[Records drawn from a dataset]

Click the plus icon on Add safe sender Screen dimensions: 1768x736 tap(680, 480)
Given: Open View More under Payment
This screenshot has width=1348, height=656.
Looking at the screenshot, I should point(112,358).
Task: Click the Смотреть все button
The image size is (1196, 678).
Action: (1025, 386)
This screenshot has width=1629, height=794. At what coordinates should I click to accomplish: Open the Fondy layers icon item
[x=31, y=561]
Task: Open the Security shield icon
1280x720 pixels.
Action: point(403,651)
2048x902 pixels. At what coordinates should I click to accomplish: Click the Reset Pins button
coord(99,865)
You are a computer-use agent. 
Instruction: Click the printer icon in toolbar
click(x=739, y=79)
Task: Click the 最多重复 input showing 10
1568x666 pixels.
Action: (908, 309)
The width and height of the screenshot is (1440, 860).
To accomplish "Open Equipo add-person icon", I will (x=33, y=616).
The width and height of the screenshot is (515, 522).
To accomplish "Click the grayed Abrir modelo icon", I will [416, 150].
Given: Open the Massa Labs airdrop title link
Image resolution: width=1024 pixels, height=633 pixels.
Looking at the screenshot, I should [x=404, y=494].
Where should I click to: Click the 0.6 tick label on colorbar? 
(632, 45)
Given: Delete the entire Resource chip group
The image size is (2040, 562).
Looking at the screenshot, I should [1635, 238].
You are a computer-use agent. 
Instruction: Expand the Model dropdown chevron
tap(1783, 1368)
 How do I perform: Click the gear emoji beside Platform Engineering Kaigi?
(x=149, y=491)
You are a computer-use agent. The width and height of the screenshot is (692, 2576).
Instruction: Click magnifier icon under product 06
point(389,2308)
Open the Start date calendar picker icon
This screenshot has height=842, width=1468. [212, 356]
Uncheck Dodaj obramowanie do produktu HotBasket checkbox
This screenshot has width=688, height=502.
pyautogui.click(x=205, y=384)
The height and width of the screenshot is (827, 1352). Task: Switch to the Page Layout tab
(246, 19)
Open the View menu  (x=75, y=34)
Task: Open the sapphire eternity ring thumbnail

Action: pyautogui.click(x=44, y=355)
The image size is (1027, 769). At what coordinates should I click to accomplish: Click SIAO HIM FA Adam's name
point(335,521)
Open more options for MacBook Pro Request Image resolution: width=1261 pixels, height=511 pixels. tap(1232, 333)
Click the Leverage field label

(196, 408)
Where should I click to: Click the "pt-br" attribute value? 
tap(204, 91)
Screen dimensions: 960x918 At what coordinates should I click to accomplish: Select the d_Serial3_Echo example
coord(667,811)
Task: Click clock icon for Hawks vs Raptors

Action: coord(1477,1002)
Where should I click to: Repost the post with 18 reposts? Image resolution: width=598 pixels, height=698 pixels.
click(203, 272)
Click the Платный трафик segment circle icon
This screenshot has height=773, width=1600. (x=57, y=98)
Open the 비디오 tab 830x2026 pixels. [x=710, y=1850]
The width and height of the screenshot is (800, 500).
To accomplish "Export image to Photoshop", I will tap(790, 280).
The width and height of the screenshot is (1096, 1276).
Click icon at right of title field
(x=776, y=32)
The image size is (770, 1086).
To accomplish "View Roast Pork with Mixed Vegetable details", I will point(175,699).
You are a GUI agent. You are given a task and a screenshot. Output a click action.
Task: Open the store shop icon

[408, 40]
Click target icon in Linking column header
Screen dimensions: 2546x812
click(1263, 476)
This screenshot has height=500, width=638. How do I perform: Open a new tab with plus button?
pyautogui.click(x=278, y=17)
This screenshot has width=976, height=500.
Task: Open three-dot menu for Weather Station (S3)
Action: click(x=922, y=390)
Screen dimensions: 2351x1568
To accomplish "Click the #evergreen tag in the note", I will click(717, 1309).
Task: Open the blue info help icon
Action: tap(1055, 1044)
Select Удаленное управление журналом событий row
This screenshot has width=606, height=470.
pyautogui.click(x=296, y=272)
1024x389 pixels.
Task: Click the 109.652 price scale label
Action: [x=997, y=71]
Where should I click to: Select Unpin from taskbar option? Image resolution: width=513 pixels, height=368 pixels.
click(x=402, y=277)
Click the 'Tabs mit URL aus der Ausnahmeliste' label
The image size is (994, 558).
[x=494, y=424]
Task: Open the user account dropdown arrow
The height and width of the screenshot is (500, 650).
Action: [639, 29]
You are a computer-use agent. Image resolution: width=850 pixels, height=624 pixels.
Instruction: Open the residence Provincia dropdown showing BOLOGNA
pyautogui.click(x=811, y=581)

TASK DESCRIPTION:
Go through the data and show each line that holds "computer".

ANSWER SECTION:
You are a computer-use agent. 
You are a computer-use agent. 
You are a computer-use agent. The width and height of the screenshot is (692, 2576).
You are a computer-use agent. Image resolution: width=850 pixels, height=624 pixels.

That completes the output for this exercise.